── RECORDS FOR PROCESSING

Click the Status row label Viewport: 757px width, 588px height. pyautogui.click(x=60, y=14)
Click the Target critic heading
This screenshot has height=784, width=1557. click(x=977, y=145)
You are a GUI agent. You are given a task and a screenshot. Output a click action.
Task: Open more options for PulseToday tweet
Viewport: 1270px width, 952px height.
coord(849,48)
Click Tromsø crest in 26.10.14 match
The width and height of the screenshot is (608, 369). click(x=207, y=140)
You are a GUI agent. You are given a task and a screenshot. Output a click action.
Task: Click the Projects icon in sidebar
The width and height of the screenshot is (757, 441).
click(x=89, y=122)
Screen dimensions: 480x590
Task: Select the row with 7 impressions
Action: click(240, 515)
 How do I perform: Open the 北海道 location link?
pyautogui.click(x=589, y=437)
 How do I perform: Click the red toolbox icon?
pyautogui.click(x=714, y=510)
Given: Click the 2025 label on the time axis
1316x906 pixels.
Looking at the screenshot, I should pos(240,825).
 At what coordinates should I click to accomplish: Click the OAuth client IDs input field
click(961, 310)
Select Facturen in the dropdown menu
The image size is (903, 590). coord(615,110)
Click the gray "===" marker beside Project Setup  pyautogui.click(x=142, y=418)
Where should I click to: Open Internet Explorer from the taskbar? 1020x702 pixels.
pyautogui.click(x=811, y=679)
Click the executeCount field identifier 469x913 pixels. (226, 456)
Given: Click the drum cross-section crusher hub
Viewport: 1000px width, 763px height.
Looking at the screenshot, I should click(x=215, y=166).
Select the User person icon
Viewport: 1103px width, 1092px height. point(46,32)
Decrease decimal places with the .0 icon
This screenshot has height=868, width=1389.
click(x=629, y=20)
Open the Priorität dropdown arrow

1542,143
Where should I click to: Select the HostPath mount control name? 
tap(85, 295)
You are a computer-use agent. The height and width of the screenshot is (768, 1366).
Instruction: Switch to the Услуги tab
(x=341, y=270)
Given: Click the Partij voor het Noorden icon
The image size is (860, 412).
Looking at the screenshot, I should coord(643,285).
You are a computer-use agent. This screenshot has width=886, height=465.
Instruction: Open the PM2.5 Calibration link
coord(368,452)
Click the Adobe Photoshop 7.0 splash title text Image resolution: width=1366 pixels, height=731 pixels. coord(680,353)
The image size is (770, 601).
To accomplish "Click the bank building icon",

────

• WHAT TO DO:
Copy out every line of the material above word for word, without changing anything.

• RESPONSE TO THIS EXERCISE:
Click the Status row label Viewport: 757px width, 588px height. pyautogui.click(x=60, y=14)
Click the Target critic heading
This screenshot has height=784, width=1557. click(x=977, y=145)
You are a GUI agent. You are given a task and a screenshot. Output a click action.
Task: Open more options for PulseToday tweet
Viewport: 1270px width, 952px height.
coord(849,48)
Click Tromsø crest in 26.10.14 match
The width and height of the screenshot is (608, 369). click(x=207, y=140)
You are a GUI agent. You are given a task and a screenshot. Output a click action.
Task: Click the Projects icon in sidebar
The width and height of the screenshot is (757, 441).
click(x=89, y=122)
Screen dimensions: 480x590
Task: Select the row with 7 impressions
Action: click(240, 515)
 How do I perform: Open the 北海道 location link?
pyautogui.click(x=589, y=437)
 How do I perform: Click the red toolbox icon?
pyautogui.click(x=714, y=510)
Given: Click the 2025 label on the time axis
1316x906 pixels.
Looking at the screenshot, I should pos(240,825).
 At what coordinates should I click to accomplish: Click the OAuth client IDs input field
click(961, 310)
Select Facturen in the dropdown menu
The image size is (903, 590). coord(615,110)
Click the gray "===" marker beside Project Setup  pyautogui.click(x=142, y=418)
Where should I click to: Open Internet Explorer from the taskbar? 1020x702 pixels.
pyautogui.click(x=811, y=679)
Click the executeCount field identifier 469x913 pixels. (226, 456)
Given: Click the drum cross-section crusher hub
Viewport: 1000px width, 763px height.
Looking at the screenshot, I should click(x=215, y=166).
Select the User person icon
Viewport: 1103px width, 1092px height. point(46,32)
Decrease decimal places with the .0 icon
This screenshot has height=868, width=1389.
click(x=629, y=20)
Open the Priorität dropdown arrow

1542,143
Where should I click to: Select the HostPath mount control name? 
tap(85, 295)
You are a computer-use agent. The height and width of the screenshot is (768, 1366).
Instruction: Switch to the Услуги tab
(x=341, y=270)
Given: Click the Partij voor het Noorden icon
The image size is (860, 412).
Looking at the screenshot, I should coord(643,285).
You are a computer-use agent. This screenshot has width=886, height=465.
Instruction: Open the PM2.5 Calibration link
coord(368,452)
Click the Adobe Photoshop 7.0 splash title text Image resolution: width=1366 pixels, height=731 pixels. coord(680,353)
The image size is (770, 601).
To accomplish "Click the bank building icon",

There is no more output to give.